Die Bundesregierung beobachtet die kritische Entwicklung der Lage in den anglophonen Regionen Kameruns von Beginn an.
Seit Oktober 2016 gibt es in den beiden anglophonen Regionen Kameruns (South-West und North-West) eine Protestbewegung gegen die Zentralregierung in Jaunde, in deren Verlauf es zu blutigen Zusammenstößen zwischen Protestierenden und Sicherheitskräften mit Toten und Verletzten gekommen ist. Auslöser waren Demonstrationen und Streiks von Juristen, Schülern und Studenten für eine stärkere Berücksichtigung der traditionellen Eigenheiten der anglophonen Regionen durch die Zentralregierung richteten, u.a. bei Sprache, Kultur und Rechtstradition.

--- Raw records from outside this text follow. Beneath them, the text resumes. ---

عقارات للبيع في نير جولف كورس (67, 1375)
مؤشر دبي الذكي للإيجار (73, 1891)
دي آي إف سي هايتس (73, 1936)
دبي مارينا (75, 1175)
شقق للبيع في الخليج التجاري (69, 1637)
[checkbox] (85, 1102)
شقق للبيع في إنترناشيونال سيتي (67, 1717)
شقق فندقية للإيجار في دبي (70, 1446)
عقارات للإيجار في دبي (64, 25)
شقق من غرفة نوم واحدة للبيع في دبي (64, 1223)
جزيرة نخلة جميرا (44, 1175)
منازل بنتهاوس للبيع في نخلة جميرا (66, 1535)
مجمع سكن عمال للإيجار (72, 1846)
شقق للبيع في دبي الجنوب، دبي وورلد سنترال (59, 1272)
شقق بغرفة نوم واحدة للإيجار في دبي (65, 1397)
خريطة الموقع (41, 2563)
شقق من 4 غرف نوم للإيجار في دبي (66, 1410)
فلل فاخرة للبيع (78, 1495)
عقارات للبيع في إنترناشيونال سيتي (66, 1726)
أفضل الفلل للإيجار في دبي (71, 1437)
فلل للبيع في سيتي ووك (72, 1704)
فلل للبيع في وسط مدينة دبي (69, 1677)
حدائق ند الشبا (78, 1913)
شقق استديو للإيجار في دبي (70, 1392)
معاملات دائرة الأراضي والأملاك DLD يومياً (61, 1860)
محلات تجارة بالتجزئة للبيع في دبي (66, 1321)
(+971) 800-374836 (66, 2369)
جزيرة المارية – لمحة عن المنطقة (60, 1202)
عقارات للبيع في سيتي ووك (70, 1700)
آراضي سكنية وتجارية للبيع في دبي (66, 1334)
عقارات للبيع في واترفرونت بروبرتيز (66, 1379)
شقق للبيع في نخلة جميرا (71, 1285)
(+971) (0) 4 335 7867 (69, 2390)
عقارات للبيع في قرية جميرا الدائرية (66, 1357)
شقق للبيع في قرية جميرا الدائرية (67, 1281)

Ein kleiner Teil der Protestbewegung fordert darüber hinaus eine staatliche Unabhängigkeit der beiden anglophonen Regionen. Daneben gibt es auch politische Gruppen, die einen kamerunischen Staat mit föderalen Strukturen fordern, wie er in der von 1961 bis 1972 geltenden Verfassung vorgesehen war. Eine klare Mehrheitsmeinung der Bevölkerung gibt es bisher nicht. Bemühungen der Regierung, im Rahmen einer verstärkten Dezentralisierung eine Lösung zu finden, sind bislang erfolglos geblieben.
Die zunehmende Eskalation des Konflikts stellt im Wahljahr 2018 in Kamerun die größte innenpolitische Herausforderung dar. Nach einem Bericht der kamerunischen Regierung vom 21. Juni 2018 wurden seit Beginn des Konflikts insgesamt 84 Angehörige der Sicherheitskräfte bei Anschlägen mutmaßlicher anglophoner Sezessionsaktivisten getötet. Mehrere hochrangige Regierungsvertreter wurden seit November 2017 in den beiden anglophonen Regionen mutmaßlich von Separatisten entführt.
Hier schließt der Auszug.